Ni siquiera pronunció bien las palabras, pero eso no importaba. Pensé que había un atisbo de esperanza para mí en ese texto. El predicador comenzó así: “Mis queridos amigos, éste es en verdad un texto muy simple. Dice: «Mira». Ahora mira, no te esfuerces mucho. No es levantar el pie ni el dedo; es simplemente, ‘Mira’. Bueno, un hombre no necesita ir a la universidad para aprender a mirar. Puede que seas el más tonto y, aun así, puedes mirar. Un hombre no necesita valer mil dólares al año para poder mirar. Cualquiera puede mirar; Incluso un niño puede mirar. Pero luego el texto dice: ‘Mírame’. ¡Sí!» -dijo, en el amplio Essex-, muchos de vosotros os estáis mirando a vosotros mismos, pero no sirve de nada mirar allí. Nunca encontraréis ningún consuelo en vosotros mismos. Algunos miran a Dios Padre. No, mírenlo a Él poco a poco. Jesucristo dice: «Mírame». Algunos de vosotros decís: ‘Debemos esperar la obra del Espíritu’. No tienes nada que hacer con eso ahora. Mira a Cristo. El texto dice. ‘Mírame’. «
Luego el buen hombre prosiguió su texto de esta manera:—“Mirad a mí; Estoy sudando grandes gotas de sangre. Mírenme; Estoy colgado en la cruz. Mírenme; Estoy muerto y enterrado. Mírenme; Me levanto de nuevo. Mírenme; Asciendo al Cielo. Mírenme; Estoy sentado a la diestra del Padre. ¡Oh pobre pecador, mírame! ¡Mírame!

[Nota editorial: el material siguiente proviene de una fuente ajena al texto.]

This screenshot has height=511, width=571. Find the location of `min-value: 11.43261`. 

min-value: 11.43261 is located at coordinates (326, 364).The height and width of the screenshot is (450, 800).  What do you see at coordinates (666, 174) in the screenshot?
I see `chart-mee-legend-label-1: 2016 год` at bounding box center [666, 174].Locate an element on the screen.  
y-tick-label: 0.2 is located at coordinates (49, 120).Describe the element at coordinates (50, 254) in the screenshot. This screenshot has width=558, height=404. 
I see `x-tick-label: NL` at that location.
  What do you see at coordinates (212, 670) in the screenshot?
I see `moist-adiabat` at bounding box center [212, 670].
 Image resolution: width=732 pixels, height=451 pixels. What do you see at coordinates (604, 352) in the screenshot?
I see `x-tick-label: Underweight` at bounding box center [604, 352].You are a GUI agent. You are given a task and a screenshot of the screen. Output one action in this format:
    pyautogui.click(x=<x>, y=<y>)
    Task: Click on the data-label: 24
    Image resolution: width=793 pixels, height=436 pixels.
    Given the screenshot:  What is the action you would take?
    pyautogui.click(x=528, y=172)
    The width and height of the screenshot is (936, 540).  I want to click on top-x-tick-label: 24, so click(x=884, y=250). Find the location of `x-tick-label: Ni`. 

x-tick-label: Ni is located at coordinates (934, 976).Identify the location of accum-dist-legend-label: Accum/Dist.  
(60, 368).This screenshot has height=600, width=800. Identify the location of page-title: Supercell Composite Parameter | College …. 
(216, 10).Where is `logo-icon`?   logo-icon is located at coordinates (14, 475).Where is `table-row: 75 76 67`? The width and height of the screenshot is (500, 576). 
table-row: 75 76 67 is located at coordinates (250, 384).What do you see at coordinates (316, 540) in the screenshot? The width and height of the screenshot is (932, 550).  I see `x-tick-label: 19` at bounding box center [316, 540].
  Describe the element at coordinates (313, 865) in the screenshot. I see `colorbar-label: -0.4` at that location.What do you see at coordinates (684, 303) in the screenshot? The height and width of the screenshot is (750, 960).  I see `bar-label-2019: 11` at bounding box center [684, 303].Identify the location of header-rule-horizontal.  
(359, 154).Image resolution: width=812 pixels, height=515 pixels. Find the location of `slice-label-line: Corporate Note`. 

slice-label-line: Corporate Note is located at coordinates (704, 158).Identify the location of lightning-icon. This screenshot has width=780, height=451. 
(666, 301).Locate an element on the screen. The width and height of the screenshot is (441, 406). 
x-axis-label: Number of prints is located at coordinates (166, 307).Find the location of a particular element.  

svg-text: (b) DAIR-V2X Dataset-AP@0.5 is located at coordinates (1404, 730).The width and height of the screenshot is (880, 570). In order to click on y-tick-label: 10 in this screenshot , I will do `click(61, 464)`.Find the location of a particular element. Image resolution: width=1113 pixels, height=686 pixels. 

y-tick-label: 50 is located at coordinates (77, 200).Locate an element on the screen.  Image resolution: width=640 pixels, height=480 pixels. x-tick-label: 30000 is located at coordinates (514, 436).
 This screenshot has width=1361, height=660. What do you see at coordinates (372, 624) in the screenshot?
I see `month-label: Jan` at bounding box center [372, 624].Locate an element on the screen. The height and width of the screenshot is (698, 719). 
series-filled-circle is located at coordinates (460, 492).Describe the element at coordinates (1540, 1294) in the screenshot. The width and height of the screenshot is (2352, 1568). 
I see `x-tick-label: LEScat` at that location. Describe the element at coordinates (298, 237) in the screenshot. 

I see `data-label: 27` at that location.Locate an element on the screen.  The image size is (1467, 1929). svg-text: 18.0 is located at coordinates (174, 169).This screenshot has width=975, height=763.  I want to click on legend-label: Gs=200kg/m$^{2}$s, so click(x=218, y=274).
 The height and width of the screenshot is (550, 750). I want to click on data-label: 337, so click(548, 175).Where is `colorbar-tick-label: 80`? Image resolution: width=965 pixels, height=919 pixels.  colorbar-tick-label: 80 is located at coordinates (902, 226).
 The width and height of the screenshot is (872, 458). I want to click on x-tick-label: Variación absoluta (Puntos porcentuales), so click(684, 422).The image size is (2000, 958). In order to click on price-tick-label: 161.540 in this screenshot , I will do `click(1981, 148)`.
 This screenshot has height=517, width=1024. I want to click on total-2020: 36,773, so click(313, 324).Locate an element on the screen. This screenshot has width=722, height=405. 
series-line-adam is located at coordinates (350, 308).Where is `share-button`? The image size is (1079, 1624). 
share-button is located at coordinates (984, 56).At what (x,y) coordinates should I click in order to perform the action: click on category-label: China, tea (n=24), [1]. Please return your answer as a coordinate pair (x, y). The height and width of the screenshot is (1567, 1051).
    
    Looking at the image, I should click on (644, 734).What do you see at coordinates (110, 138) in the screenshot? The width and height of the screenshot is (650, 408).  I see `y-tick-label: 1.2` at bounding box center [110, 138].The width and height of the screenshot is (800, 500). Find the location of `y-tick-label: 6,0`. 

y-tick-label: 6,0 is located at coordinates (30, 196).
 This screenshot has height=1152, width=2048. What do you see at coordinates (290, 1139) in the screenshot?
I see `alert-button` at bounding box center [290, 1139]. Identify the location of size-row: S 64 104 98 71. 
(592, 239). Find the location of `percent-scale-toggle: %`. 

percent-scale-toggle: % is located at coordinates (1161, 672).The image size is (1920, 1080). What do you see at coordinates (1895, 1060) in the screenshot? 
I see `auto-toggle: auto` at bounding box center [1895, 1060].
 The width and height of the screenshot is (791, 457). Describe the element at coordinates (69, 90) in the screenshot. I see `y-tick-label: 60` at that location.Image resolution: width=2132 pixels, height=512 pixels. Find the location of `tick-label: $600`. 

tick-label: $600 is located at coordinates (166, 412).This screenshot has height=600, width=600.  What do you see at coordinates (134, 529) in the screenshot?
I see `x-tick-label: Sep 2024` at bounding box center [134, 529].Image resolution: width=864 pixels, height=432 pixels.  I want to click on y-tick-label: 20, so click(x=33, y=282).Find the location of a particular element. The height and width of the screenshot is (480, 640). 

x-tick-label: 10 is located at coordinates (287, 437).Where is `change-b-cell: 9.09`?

Cuando llegó a esa longitud y logró girar unos diez minutos más o menos, estaba al límite de sus fuerzas. Luego me miró debajo de la galería y me atrevo a decir que, con tan pocos presentes, supo que yo era un extraño. Simplemente fijando sus ojos en mí, como si conociera todo mi corazón, dijo: «Joven, te ves muy miserable». Bueno, lo hice; pero antes no estaba acostumbrado a que se hicieran comentarios desde el púlpito sobre mi apariencia personal. Sin embargo, fue un buen golpe, que dio en el blanco. Continuó: “y siempre seréis miserables, miserables en la vida y miserables en la muerte, si no obedecéis mi texto; pero si obedeces ahora, en este momento, serás salvo”. Luego, levantando las manos, gritó, como sólo un metodista primitivo podría hacerlo: “Joven, mira a Jesucristo. ¡Mirar! ¡Mirar! ¡Mirar! No tienes nada que hacer más que mirar y vivir”. Vi de inmediato el camino de la salvación. No sé qué más dijo; no le presté mucha atención; estaba tan poseído por ese pensamiento. Como cuando se levantó la serpiente de bronce, el pueblo sólo miró y fue sanado, así fue conmigo. Había estado esperando hacer cincuenta cosas, pero cuando escuché esa palabra: “¡Mira!” ¡Qué palabra tan encantadora me pareció! ¡Oh! Miré hasta que casi podría haber desviado la mirada. En ese momento la nube desapareció, la oscuridad se había disipado y en ese momento vi el sol; y podría haberme levantado en ese instante y cantar con los más entusiastas de ellos, sobre la preciosa sangre de Cristo y la fe sencilla que mira sólo a Él. Oh, si alguien me hubiera dicho esto antes: “Confía en Cristo y serás salvo”. Sin embargo, sin duda, todo fue sabiamente ordenado, y ahora puedo decir:
Seis años más tarde, después de que el Señor llamó a Spurgeon para servir como pastor en la Capilla de New Park Street, él predicó del texto que se usó para salvarlo, Isaías 45:22. En ese sermón le dijo a su congregación:
Nunca olvidaré ese día, mientras la memoria mantenga su lugar; ni puedo dejar de repetir este texto cada vez que recuerdo aquella hora en la que conocí al Señor por primera vez. ¡Qué extraña gracia! ¡Cuán maravillosamente amable es que aquel que escuchó estas palabras hace tan poco tiempo para beneficio de su propia alma, ahora se dirija a ustedes esta mañana como sus oyentes del mismo texto, con la plena y confiada esperanza de que algún pobre pecador dentro de estos muros pueda escuche las buenas nuevas de salvación para sí mismo también, y que hoy, en este 6 de enero, sea “convertido de las tinieblas a la luz, y del poder de Satanás a Dios”.